Terkadang,
kita sering terkesima dengan perubahan penampilan para artis yang
bersifat dadakan. Perubahan fashion yang dikenakan berubah sangat
drastis dari pakaian sexy ke pakaian muslimah; dari yang tidak berhijab
berubah mengenakan hijab. Tentu perubahan itu sangat positif dilihat
dari aspek sosiologis karena manusia tidak ada yang statis. Peruban tren
fashion dari kalangan artis itu bisa
menjadi barometer para hijaber di Indonesia, misalnya hijab yang
dikenakan artis Syahrini dan Fatin Sidqia. Dari keterangan yang
disampaikan para pedagang busana muslimah, terungkap bahwa model hijab
kedua artis itu banyak dicari kaum hawa, termasuk di Gumi Gora.
Fashion dalam tulisan ini diartikan sebagai cara atau mode dan
dibedakan dengan cloth yang diartikan sebagai kain. Fashion bersinonim
dengan style atau gaya. Sedangkan clothes berpadanan kata dengan
textile, fabric, garment, dan dress. Dengan demikian, pernyataan di atas
menunjukkan bahwa style is more than mere clothes (Juneman, 2010).
Fenomena perempuan mengenakan hijab atau jilbab sebenarnya bukan hal
yang baru, namun telah bergulir sejak tahun 1990-an dan menemukan
momentum puncaknya pada saat Cak Nun (Emha Ainun Najip) yang melakukan
roadshow keliling Indonesia mementaskan puisi lautan jilbab sebagai
motor budaya. Kini kuantitas hijaber semakin meningkat, apakah karena
alasan teologis, psikologis, modis, politis, aturan dan tersandera
hukum. Sepertinya perempuan mengenakan hijab (termasuk di kalangan
artis) menjadi pemandangan biasa. Apakah perempuan mengenakan hijab bisa
menjadi indikator tingkat keberagamaan meningkat? Lalu bagaimana dengan
perempuan yang tidak berhijab? Tidakkah mereka lebih religius ketimbang
perempuan yang berjilbab.
Kalau coba merecord artis mengenakan
jilbab muncul nama-nama seperti Syahrini, Soraya Larasati (Pesenetron),
Novi Amalia ( model majalah Pria Dewasa), Angel Elga (Penyanyi
dangdut), Fatin Sidqia, Neneng Sri Wahyuni, Apriani (Sang Ratu Maut di
tugu Tani), Melinda Dee (sosialita). Kemudian di dunia Internasional
muncul nama-nama artis seperti Diam's (penyanyi asal Perancis),, Angella
Collin seorang penyanyi yang jadi muallaf di Amerika Serikat dan
seorang pembasket AS Belqis Abdul Qadir. Karena prestasinya Belqis
sampai diundang oleh presiden Barack Obama untuk sekedar berbuka puasa
bersama di white house. Dengan demikian, para hijaber ternyata sudah
menjadi tren di pusat fashion dunia Perancis.

**Soal Latihan**
(1) Tampilkan bagian teks kutipan tentang tren hijab di kalangan artis, mulai dari "Fashion dalam tulisan" sampai dengan "clothes (Juneman, 2010).", tanpa mengubah apa pun.
(2) Apakah pernyataan berikut sesuai dengan teks kutipan tentang tren hijab di kalangan artis? Jawab ya atau tidak untuk masing-masing, disertai kata-kata penentu dari teks yang dikutip persis. (a) Fenomena perempuan mengenakan hijab sudah bergulir sejak tahun 1990-an. (b) Dalam tulisan ini, fashion diartikan sebagai kain. (c) Belqis Abdul Qadir pernah diundang berbuka puasa bersama di white house.
(3) Lanjutkan teks kutipan tentang tren hijab di kalangan artis, dimulai sesudah kalimat terakhirnya.

**Materi yang Diberikan**
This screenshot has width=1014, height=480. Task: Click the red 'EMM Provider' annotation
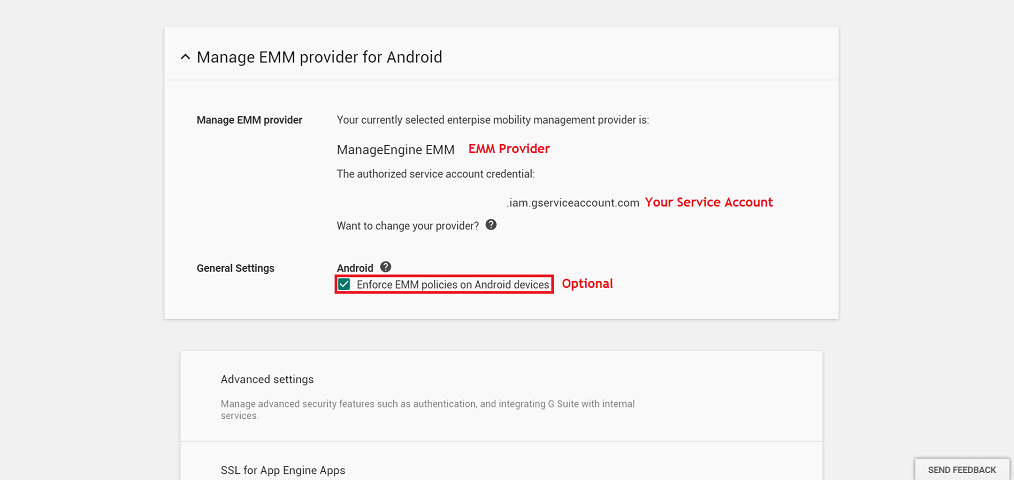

**Jawaban Latihan**
(1)
Fashion dalam tulisan ini diartikan sebagai cara atau mode dan
dibedakan dengan cloth yang diartikan sebagai kain. Fashion bersinonim
dengan style atau gaya. Sedangkan clothes berpadanan kata dengan
textile, fabric, garment, dan dress. Dengan demikian, pernyataan di atas
menunjukkan bahwa style is more than mere clothes (Juneman, 2010).

(2)
(a) Ya: "telah bergulir sejak tahun 1990-an"
(b) Tidak: "Fashion dalam tulisan ini diartikan sebagai cara atau mode dan dibedakan dengan cloth yang diartikan sebagai kain"
(c) Ya: "Belqis sampai diundang oleh presiden Barack Obama untuk sekedar berbuka puasa bersama di white house"

(3)
Berangkat dari
kondisi sosiologis para hijaber, tampak bahwa orang mengenakan hijab
atau jilbab sesungguhnya merupakan pilihan, apapun alasannya. Setiap
pilihan tentu mengandung resikonya masing-masing. Yang paling rasional
secara sosiologis (terutama pandangan orang luar) adalah sikap
menghargai dan menghormati pilihan setiap orang tanpa perlu to judge
sebagai benar atau salah terhadap seriap pilihan, karena hijab
sebenarnya lebih menyangkut persoalan psikologis, sosiologis, ketimbang
teologis. Oleh karena itu, kita tidak perlu heran apalagi terperanjat
dengan perubahan penampilan drastis dari para perempuan, terutama artis,
anggap sebagai sesuatu yang biasa yang lebih menyangkut psikologis atau
sosiologis. Orang bisa mengenakan hijab karena tuntutan profesi dan
bisa juga karena tersangkut masalah hukum, seperti Neneng Sri Wahyuni,
Apriani dan Malinda Dee.
Busana perempuan dalam konteks Islam
terungkap bahwa pandangan ulama tidak tunggal. Setidaknya ada tiga
pandamgan ulama tentang busana perempuan dalam Islam. (1). Pandangan
yang mewajibkan perempuan dewasa menutupi seluruh tubuhnya., termasuk
wajah dan tangan, serta bagian matanya. (2). Pandangan yang mewajibkan
perempuan dewasa menutupi seluruh tubuhnya, kecuali bagian muka dan
tangannya. (3). Pandangan yang mewajibkan perempuan dewasa menutupi
tubuhnya, selain muka dan tangan hanya ketika melaksanakan ibadah shalat
dan thawaf (Musdah Mulia, 2010). Selain itu perempuan boleh memilih
pakaian yang disukainya sesuai adab kesopanan yang umum berlaku dalam
masyarakat. Tambut kepala bagi mazhab ini bukan aurat sehingga tidak
perlu ditutupi. Nah dalam konteks beragama, dengan demikian yang
diperlukan adalah sikap menghargai dan menghormati orang lain, apapun
pilihan pendapatnya, dan perlunya kearifan dalam merespons perbedaan
pendapat. Mari kita fahami bahwa tafsir terhadap teks hijab tidak
tunggal, para ulama berbeda pendapat sebagaimana tersebut di atas.
Satu-satunya ayat Alqur'an yang secara eksplisit menggunakan istilah
jilbab termaktud dalam Qs Al-Ahzab ayat 59 yakni "wahai nabi, katakanlah
kepada para istrimu dan anak-anak perempuanmu, serta para perempuan
mukmin agar mereka mengulurkan jilbabnya. Sebab, yang demikian itu akan
membuat mereka lebih mudah dikenali sehingga terhindar dari perlakuan
tidak sopan".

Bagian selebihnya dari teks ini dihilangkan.